Written by Veena Murali
Most people imagine that the quickest way to get somewhere is to have a car pick you up and drop you off at whatever location, on-demand. This is the basic idea behind ride-hailing services like Uber and Lyft. New York is one of the greatest components of profit for these companies, with more than 100,000 for-hire vehicles circulating at a time. However, New York City issued a cap on the number of for-hire vehicles, increased the minimum wage for all taxi and Uber and Lyft drivers, and created a $2.75 surcharge on all Uber or Lyft rides south of 96th street. If these rides are believed to be so convenient, what prompted these actions?

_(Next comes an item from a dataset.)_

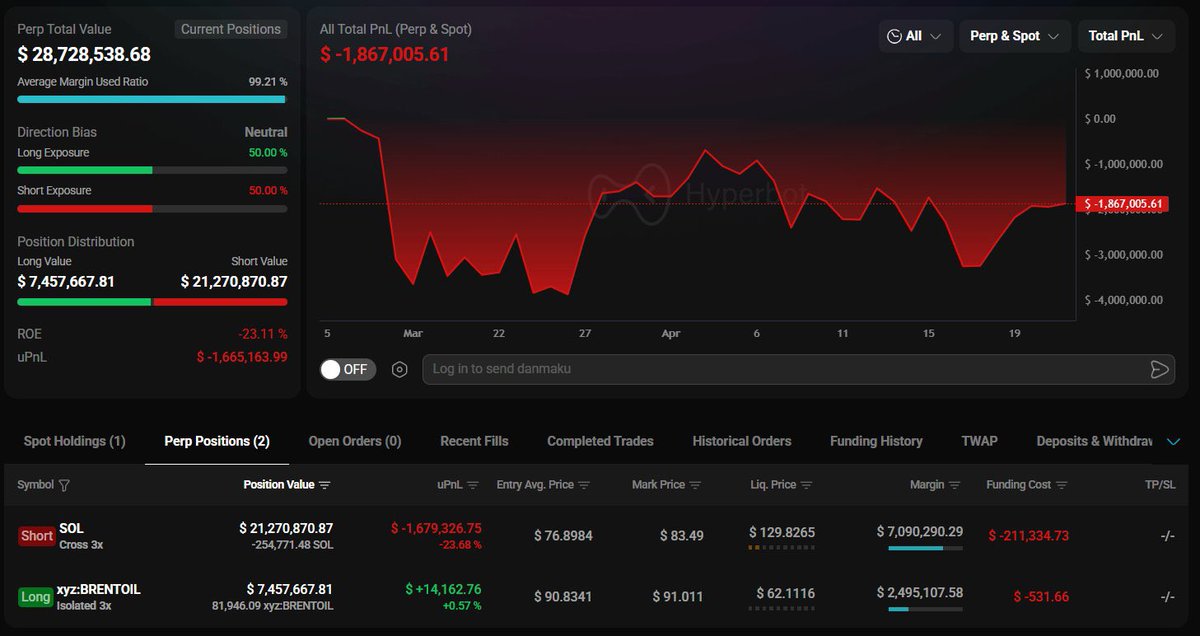Viewport: 1200px width, 636px height.
Task: Click the sort icon beside Mark Price
Action: click(695, 485)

One reason for the New York City Council’s decision to vote in favor of halting new issuances of for-hire vehicles is one near and dear to the hearts of many impatient New Yorkers: traffic congestion. In 2017, the average speed of a vehicle during Manhattan’s business hours dropped to about six miles an hour–a rate that is only double the average human being’s walking speed. While over one-third of all for-hire vehicles in New York City are empty at any given time, New Yorkers are also reluctant to use the city’s crumbling MTA public transportation services. Although the reliability of Uber and Lyft appeals to city-goers afraid of horrid delays and mechanical failures on the subway, more ride-hailers will only lead to more traffic.

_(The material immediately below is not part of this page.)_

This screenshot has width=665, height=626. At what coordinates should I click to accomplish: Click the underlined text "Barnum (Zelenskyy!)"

The rise of Uber and Lyft has threatened the existence of a popular New York City icon– the yellow cab. The total number of Uber and Lyft vehicles in New York City more than quadruples the number of taxicabs, and many taxi-drivers have found themselves increasingly losing potential rides to newer ride-hailing services. Economic despair in the industry has led eight professional drivers in New York City to suicide, with many of them expressing concern over the difficulty of creating a living through driving taxis, especially in the face of ride-sharing giants. Also, a new $2.50 surcharge has recently been tacked on to all taxi rides in Manhattan to decrease congestion and raise funds for the MTA, while the surcharge is $2.75 for Uber and Lyft rides. The surcharge creates fear among taxi drivers, who are worried their services will become less attractive due to rising prices.
In attempts to push back against new pricing rules, Uber and Lyft have both stated that the new legislation will unnecessarily increase ride fares for customers as well as limit business competition. Uber also believes the higher minimum wages, aimed at bettering professional drivers’ lives, will counteract attempts to reduce traffic congestion in Manhattan. Lyft expressed concerns that drivers will now be disincentivized to give rides outside of Manhattan, as surcharges only apply south of 96th street. Additionally, other companies can pay their drivers less, thereby undermining competition.

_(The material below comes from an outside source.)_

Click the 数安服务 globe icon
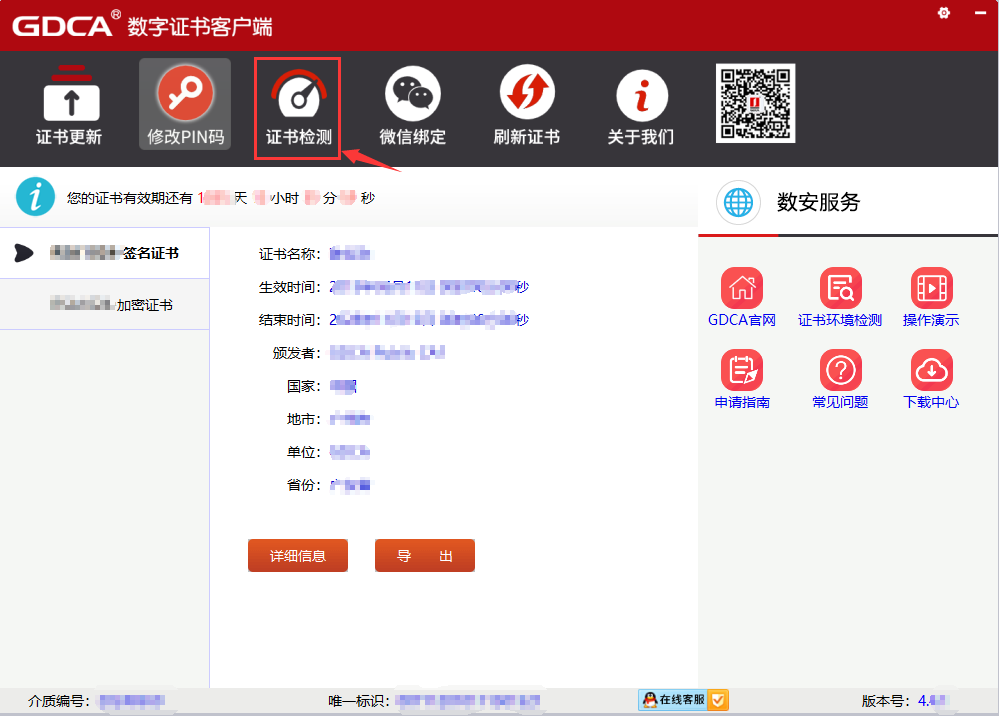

Will these new rules cause New Yorkers to turn towards underground transportation, bikes, and walking in the future? Or is $2.75 and an extra wait time a small price to pay to avoid subway delays and chilly weather? While the future implications of such legislation are still unclear, New York City has played an important role in the evolution of ride-hailing services by being the first city to take the wheel and protect its drivers.